**Aim of the exercise**
Each line with the word "computer" must appear in the answer, copied from the records.

*** Opening of Exercise material ***

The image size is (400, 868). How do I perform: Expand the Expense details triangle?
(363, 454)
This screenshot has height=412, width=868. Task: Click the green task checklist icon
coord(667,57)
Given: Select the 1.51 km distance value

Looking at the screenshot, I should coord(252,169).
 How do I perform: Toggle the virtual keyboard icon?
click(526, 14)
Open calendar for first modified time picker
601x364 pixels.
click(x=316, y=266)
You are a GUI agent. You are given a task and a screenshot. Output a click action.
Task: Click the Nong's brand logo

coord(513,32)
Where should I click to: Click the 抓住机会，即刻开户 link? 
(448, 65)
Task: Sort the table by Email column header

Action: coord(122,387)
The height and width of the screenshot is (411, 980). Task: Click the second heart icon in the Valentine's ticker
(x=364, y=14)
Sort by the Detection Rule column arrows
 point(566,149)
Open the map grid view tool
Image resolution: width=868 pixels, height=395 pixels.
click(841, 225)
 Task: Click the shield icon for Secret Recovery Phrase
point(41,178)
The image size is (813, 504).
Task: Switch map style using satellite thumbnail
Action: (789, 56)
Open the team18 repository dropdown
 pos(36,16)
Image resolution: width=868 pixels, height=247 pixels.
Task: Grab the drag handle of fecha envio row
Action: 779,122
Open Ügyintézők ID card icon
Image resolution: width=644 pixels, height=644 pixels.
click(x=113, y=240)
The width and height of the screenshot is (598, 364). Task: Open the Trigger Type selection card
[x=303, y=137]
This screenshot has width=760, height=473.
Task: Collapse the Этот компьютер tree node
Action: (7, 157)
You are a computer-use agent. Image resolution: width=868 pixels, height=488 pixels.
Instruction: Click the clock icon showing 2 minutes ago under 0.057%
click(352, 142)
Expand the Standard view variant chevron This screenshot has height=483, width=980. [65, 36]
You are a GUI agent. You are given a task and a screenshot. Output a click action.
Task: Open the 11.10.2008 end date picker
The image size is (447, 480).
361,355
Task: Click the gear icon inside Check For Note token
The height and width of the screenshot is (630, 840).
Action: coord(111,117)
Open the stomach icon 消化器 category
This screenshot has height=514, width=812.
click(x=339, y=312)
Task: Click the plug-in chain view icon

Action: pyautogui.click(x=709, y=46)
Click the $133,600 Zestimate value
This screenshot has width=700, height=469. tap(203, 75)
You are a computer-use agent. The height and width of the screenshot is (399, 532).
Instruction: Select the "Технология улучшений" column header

*** Close of Exercise material ***

**The answer**
You are a computer-use agent. Image resolution: width=868 pixels, height=488 pixels.
You are a computer-use agent. The height and width of the screenshot is (399, 532).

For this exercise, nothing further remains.